I’ve no idea if we can afford all the things listed by @Muchtoomuchtodo but Thankyou for the starting points for my research!

OP posts:
ChasingMoreSleep · 23/03/2026 20:28

In regard to what support is available, I was thinking of an EHCP. You don't need to know what support DD needs, that is what the needs assessment is for. With an EHCP, there are options other than a mainstream school. For example, at an alternative provision setting, home tutoring, online schooling. But also further mental health provision (CBT doesn’t work for all but also many need more work than 20 weeks. Also wider support with MH beyond direct therapy) and further support for communication and interaction.

Citygirlrurallife · 24/03/2026 07:23

i can try but I already know how long and arduous that process is, at least where we are, as a family we know who’s daughter hasn’t attended school for a year (with no homeschooling plan) and has multiple ND diagnoses has only just had one started.

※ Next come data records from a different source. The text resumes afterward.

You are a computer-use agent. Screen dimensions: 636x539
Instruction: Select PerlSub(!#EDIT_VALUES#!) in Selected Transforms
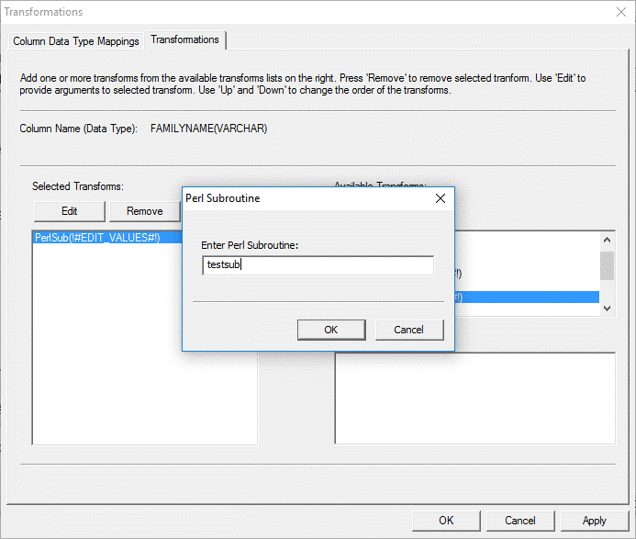pyautogui.click(x=97, y=238)
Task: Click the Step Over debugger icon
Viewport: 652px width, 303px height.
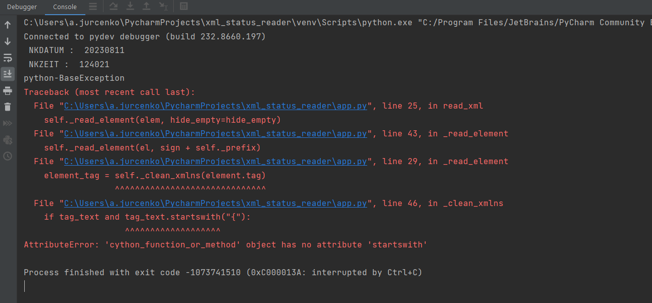Action: pos(114,7)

mine has made it in every day but we’ve had a few weeks at the start of the year where she didn’t make it in until break time and was getting picked up again at some point before the end of the day so she hasn’t missed that much school and in the last two months she’s not wanted to go in particularly but she has

OP posts:
ChasingMoreSleep · 24/03/2026 17:48

You don’t need anyone to start the EHCP process for you. You can request an EHCNA yourself now. On their website, IPSEA has a model letter you can use. You don’t need the school to agree or do it for you. Despite what some LAs think, the law is the same in all LAs. You can get EHCPs for DC who attend school full-time.

DaffsareSpringing · 25/03/2026 10:45

You can only learn effectively if your mind is calm, if it’s in a constant state of fight or flight or fawn which is being displayed by highly anxious behaviours which your DD appears to be showing then how much is she actually learning in school.
Learning in a different environment (school/ AP or at home) can allow her to decompress more which should help. However out of the structure of a bricks & mortar school she’s still going to need a lot of emotional support. GCSE level work is pressure and relentless organisation is needed if you are home educating. You either need to throw money at it by outsourcing via tutors or online schools like Mineva or you need to have lots of time to together co-regulating and facilitating the education. Both are doable but she still needs to sit exams to get the bits of paper to prove to others she’s done it. Anxiety can still be the blocker here & it’s costly to pay for exams as a private candidate- do join the face book group UK exams and Alternatives to get lots of information as it has a good wiki infor page. Exam boards differ & some cannot be taken as a private candidate.
I’d work back from what may want to do next - Alevels need min number of gcse passes often at G6+, other options at L2, L3 BTEC or foundation courses will be lower entry but often need min of Maths & English pass. Good luck it’s such a hard time to navigate I’m in the middle of it with my child.

14Sorrow22Bad · 10/04/2026 15:04

I think if you could in a good year afford probate, it would be worth looking at minerva online school - it’s entirely online, much cheaper than a normal private school so perhaps you could pay for it and save so you have a buffer for bad years.

They will have seen all this before - a huge part of their intake is teens who are either autistic or showing some traits, and are experiencing anxiety at school.